Data on the CT DPH School Immunization Survey will no longer be updated here. For data on the annual surveys go to https://data.ct.gov/stories/s/n5kk-6ext.
Schools are a prime venue for the transmission of vaccine-preventable diseases, and active school-age children can further spread disease to their families and other with whom they interact. In the U.S., all state require children attending public school or state-licensed day care facilities to receive a series of vaccinations. Vaccination requirements for school are critical to ensuring high rates of vaccination. Linking vaccination with school attendance, which is also required by law, ensures that vaccines reach the greatest number of children.
In 2000, new school immunization requirements went into effect requiring two doses of measles containing vaccine for kindergarten school entry. Measles is a communicable disease with significant health effects that are much more easily transmitted in congregate settings such as schools, which bring many susceptible persons together in close proximity to each other. Schools serve as sources of exposure to viruses and bacteria for large numbers of children, staff and visitors, but the children who get exposed at school then take the disease back to the family setting where there may be further spread to family members and others in the community.

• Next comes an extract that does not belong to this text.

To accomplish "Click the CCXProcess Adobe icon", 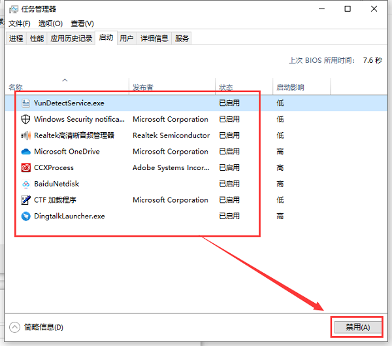I will [25, 167].
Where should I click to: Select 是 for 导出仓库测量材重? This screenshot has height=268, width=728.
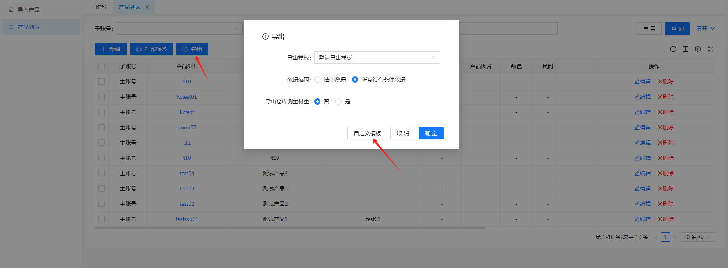pos(339,101)
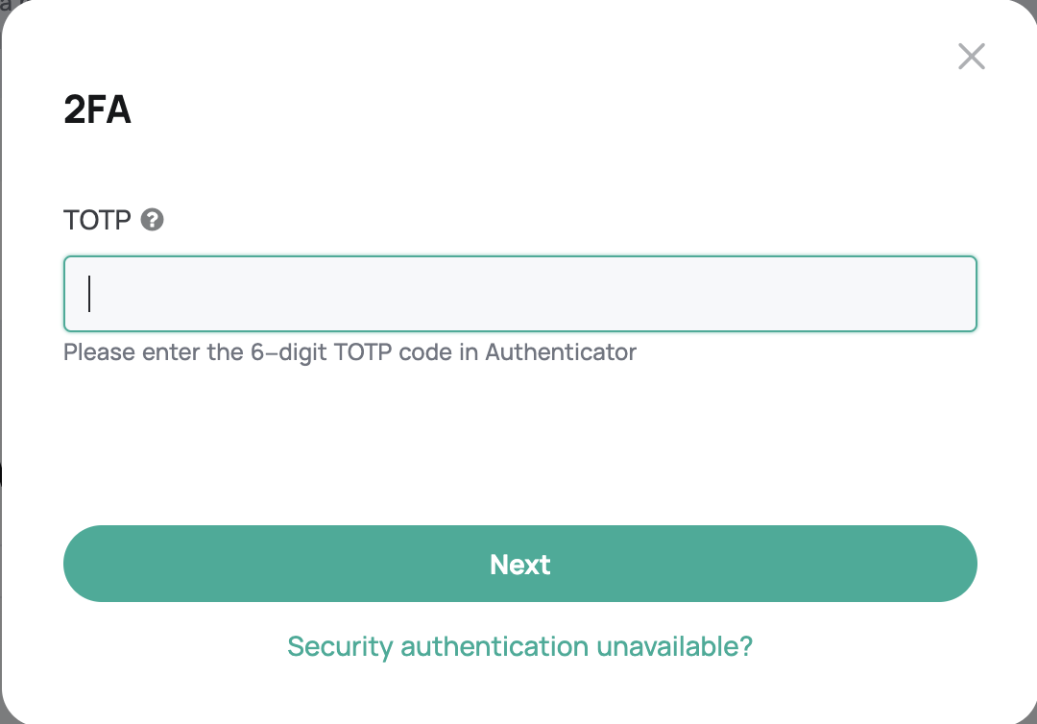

CT passed laws which require certain immunizations to attend school and licensed daycare. These laws act as a public safety net, not only for the children attending these settings, but also for the community at large.
During the 2017-2018 school year 96.5% of kindergarten students in Connecticut were vaccinated with MMR and 98.8% were in compliance with vaccination requirements. MMR vaccination among kindergarten-aged students has remained constant over the past 5 years.
Note: Compliancy is defined as the percent of students fully vaccinated divided by the subtotal of students excluding those with exemptions (subtotal =total number of students minus the number of exempt students).
These data are current as of October 2018.
DPH Immunization Partners
Government: Centers for Disease Control and Prevention, CT Department of Social Services/Community Health Network (CHN), CT Department of Children and Families, CT Local Health Departments/Districts, Tribal Governments, Health Departments from other states, Emergency Response and Public Health Preparedness
Organizations and Coalitions: Connecticut Vaccine Advisory Council (CVAC), Connecticut Chapter of the American Academy of Pediatrics (AAP) Foundation for Children, CT American Lung Association, American Immunization Registry Association (AIRA), Every Child By Two, Association of Immunization Managers (AIM), American Cancer Society
Business and Industry: Pharmaceutical companies that produce vaccines, Immunization Information System (IIS) vendors, electronic health record (EHR) vendors, insurance companies
Health Care: Private and public providers, community health centers, school based health centers, hospitals
Education: Daycares, schools and colleges, Board of Nursing, State Department of Education, Yale School of Public Health
Community Services: CT Department of Social Services, Community Health Network (CHN), Local WIC Offices, tribal services, services for immigrants and refugees, homeless shelters and programs, domestic violence shelters and programs, Hispanic Health Council, Maternal Infant Outreach Program - City of Hartford Health and Human Services (MIOP) , Family Strides, Head Start, Healthy Start, Nurturing Families, Connections, Mom’s Project, Positive Parenting, Project Mother Care, Reach out and Read, Birth to Three, libraries, churches, Community Health Center Family Wellness Center/New Britain, Weston Women’s League, Human Resources Agency of New Britain (HRA), Family and Children’s Agency (FCA) of Norwalk, Spanish Speaking Center, United Way
The Public: Parents and the general public
CT school immunization regulations require that all children entering kindergarten be vaccinated with 2 doses of MMR vaccine prior to enrollment in a public or private school.
*School Immunization statutes 10-204a-1, 10-204a-2a, 10-204a-3a and 10-204a-4 effective February 15, 2011
The Connecticut Vaccine Program is Connecticut’s childhood vaccination program. It ensures all children in the state get the vaccinations they need, when they need them, to stay healthy. The state buys vaccine at the lowest possible price through a government contract, and gives the vaccines at no cost to clinics, private doctors, and other health care providers. These providers then vaccinate children without charging patients for the cost of the vaccine (health care providers may still charge an administration fee). Without this program, some insurance companies may not cover the full cost of vaccine, making it too expensive for some families.
The Immunization Program will continue to survey schools annually to monitor school compliance and enforcement of school immunization regulations to ensure children are meeting immunization requirements. The Immunization Program will also continue to educate for providers, parents, and the general public on the importance of vaccinations in preventing vaccine-preventable disease and working with providers using the state immunization registry to assure children in their practice are adequately immunized.